Office ScriptsでExcelテーブル操作!行の条件抽出とフィルタリングの基本をマスター
生徒
「仕事でExcelの大きな表から特定のデータだけを探すのが大変なんです。Office Scriptsで自動的に条件に合う行だけを抜き出したり、フィルタをかけたりする方法はありますか?」
先生
「もちろんです!Office Scriptsの『ListObject(リストオブジェクト)』という機能を使えば、テーブルの中にある大量のデータから、特定の条件に一致する行だけをサッと抽出できますよ。」
生徒
「ListObjectって何だか難しそうですね。プログラミングをやったことがない私でも、フィルター機能のように簡単に操作できるんでしょうか?」
先生
「大丈夫ですよ。Excelのボタンをクリックしてフィルターをかける操作を、そのままコードに書き換えるイメージです。まずはテーブルの基本から、具体的な条件抽出の書き方までゆっくり学んでいきましょう!」
1. Office Scriptsとは?
Office Scripts(オフィススクリプト)は、Microsoft 365のExcel Onlineなどで利用できる業務自動化のためのツールです。これまでExcelの自動化といえば「VBA(マクロ)」が主流でしたが、Office Scriptsはより現代的で、Webブラウザ上でもスムーズに動作するのが特徴です。

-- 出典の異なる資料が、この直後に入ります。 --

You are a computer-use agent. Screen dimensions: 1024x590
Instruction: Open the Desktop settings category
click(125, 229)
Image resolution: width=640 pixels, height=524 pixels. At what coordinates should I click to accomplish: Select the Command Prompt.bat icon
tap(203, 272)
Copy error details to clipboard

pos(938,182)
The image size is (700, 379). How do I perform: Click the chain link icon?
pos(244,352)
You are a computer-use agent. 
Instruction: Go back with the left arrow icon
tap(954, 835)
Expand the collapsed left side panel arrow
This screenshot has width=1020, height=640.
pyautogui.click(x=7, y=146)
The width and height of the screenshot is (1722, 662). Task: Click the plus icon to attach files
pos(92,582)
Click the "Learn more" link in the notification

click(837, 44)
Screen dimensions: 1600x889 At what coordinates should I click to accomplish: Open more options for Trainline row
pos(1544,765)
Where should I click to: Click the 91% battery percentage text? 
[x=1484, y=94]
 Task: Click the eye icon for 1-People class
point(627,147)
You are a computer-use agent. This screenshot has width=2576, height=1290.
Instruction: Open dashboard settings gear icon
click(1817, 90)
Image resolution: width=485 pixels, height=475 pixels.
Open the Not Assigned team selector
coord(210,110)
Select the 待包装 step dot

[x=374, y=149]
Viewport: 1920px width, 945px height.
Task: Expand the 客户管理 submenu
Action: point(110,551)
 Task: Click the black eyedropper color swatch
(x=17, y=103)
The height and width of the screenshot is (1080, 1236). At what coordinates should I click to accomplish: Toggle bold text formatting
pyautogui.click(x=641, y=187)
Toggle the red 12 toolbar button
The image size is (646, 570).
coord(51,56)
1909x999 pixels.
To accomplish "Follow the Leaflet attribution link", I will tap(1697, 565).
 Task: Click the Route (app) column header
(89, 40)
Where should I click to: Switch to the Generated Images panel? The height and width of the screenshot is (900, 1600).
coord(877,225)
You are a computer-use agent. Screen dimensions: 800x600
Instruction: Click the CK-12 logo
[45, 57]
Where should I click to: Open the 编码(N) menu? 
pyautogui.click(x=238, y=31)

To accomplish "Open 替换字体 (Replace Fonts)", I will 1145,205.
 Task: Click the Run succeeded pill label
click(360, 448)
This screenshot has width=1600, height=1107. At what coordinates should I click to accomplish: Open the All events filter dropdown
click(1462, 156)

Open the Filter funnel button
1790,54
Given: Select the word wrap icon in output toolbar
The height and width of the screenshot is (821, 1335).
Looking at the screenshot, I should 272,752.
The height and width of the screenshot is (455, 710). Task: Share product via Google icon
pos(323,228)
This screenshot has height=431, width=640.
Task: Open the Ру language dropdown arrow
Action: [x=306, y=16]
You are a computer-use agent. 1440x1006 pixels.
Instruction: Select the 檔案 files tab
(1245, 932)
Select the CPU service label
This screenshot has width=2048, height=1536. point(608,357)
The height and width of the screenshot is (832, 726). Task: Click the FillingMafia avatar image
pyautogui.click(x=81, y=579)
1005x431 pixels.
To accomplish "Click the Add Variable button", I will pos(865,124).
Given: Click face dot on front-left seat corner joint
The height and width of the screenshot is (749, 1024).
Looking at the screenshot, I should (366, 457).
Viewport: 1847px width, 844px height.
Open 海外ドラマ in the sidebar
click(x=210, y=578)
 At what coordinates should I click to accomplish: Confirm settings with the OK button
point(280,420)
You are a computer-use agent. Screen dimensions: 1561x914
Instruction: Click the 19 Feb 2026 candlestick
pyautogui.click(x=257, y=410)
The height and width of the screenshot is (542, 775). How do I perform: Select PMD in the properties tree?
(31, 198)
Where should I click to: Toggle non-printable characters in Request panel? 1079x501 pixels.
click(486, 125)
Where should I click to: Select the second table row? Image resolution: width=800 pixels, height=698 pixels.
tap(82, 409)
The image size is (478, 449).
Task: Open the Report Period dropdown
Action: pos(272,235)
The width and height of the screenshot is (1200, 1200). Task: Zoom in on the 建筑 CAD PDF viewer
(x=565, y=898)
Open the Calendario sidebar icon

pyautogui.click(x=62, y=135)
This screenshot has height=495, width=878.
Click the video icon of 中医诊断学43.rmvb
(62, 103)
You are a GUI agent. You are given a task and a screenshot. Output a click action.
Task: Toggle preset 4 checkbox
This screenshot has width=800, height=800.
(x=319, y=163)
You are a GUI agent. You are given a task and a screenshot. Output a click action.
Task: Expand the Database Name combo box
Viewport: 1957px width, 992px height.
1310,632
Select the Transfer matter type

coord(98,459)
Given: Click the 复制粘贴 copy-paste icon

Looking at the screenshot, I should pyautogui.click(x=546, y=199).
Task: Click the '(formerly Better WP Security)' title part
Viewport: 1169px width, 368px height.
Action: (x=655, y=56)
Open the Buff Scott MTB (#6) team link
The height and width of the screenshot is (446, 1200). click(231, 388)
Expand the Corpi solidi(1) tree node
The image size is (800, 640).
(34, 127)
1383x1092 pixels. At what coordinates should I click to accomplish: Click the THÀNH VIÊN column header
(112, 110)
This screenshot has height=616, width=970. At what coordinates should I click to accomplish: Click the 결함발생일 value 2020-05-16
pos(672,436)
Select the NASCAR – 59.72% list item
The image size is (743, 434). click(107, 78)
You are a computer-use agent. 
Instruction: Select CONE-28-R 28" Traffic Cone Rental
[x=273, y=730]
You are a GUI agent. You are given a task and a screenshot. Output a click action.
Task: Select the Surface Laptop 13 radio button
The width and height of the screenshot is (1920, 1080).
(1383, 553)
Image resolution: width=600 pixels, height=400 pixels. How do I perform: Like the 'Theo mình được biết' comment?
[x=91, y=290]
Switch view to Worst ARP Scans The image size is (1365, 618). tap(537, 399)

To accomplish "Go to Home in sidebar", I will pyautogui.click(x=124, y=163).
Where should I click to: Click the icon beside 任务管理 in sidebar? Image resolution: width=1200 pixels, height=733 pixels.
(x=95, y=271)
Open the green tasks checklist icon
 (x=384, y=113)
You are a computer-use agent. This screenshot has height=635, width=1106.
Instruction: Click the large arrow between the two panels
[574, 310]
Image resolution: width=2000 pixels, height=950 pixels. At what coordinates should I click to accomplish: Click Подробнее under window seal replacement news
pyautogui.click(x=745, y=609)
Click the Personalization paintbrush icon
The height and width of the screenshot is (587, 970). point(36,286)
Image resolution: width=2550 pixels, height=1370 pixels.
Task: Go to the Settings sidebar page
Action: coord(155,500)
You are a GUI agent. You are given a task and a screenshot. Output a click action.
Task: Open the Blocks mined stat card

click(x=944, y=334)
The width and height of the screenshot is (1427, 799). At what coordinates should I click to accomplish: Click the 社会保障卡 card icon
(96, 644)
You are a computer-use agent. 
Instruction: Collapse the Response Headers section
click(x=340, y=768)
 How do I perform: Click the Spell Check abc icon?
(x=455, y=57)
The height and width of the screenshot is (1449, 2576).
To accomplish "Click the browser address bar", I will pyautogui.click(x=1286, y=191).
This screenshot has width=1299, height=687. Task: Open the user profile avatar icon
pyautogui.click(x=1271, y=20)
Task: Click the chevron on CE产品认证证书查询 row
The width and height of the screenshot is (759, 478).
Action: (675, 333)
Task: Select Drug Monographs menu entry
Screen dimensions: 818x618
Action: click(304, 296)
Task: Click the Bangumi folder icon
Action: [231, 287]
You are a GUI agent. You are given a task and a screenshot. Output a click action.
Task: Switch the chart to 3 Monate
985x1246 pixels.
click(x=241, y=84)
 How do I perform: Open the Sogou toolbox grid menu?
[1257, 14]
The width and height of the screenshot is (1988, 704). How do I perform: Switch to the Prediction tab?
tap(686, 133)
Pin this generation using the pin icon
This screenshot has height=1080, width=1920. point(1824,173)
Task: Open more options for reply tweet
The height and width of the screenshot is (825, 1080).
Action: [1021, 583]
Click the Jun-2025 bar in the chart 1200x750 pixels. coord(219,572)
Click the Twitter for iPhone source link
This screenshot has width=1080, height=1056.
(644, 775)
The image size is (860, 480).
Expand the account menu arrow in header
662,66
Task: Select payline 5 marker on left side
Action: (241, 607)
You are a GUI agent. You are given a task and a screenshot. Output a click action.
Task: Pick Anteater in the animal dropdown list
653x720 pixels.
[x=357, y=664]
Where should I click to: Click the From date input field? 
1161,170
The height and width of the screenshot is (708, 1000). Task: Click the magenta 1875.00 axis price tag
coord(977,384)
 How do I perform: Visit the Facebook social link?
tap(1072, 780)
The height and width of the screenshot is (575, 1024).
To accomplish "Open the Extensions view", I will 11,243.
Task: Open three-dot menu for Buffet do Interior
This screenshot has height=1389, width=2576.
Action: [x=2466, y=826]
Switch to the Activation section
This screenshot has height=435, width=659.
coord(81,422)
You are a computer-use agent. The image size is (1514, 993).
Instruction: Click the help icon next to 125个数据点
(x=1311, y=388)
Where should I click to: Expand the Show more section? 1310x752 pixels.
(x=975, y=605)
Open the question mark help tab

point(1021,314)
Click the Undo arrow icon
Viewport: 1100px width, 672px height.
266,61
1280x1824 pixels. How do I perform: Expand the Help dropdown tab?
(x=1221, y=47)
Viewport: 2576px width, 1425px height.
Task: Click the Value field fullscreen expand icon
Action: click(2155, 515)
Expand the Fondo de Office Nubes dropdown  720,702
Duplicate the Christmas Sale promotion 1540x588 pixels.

このスクリプトは「TypeScript(タイプスクリプト)」というプログラミング言語をベースにしています。プログラミング未経験の方には少し難しく聞こえるかもしれませんが、実は「セルの値を変える」「表を並べ替える」といった日常的な操作を、決まった形式の命令文として書くだけで動かすことができます。特に、大量のデータを扱う際に、人間が手作業で行う「探す」「選ぶ」「コピーする」といった作業を、一瞬でミスなく終わらせてくれるのが最大のメリットです。
2. 「テーブル」と「ListObject」の関係を知ろう
Excelでデータを整理するとき、ただセルに文字を入力するだけでなく、「挿入」タブから「テーブル」を作成することがありますよね。Office Scriptsの世界では、この「テーブル」のことを専門用語で「ListObject(リストオブジェクト)」と呼びます。
なぜ普通のセル範囲(Range)ではなくテーブルを使うのでしょうか?それは、テーブルにしておくことで、データの範囲がどこからどこまでなのかをプログラムが自動的に認識してくれるからです。例えば、新しくデータが行に追加されたとしても、テーブルであれば自動的に範囲が広がるため、コードを書き直す必要がありません。自動化において「テーブル(ListObject)」を使うことは、非常に効率的でエラーを防ぐ重要なポイントになります。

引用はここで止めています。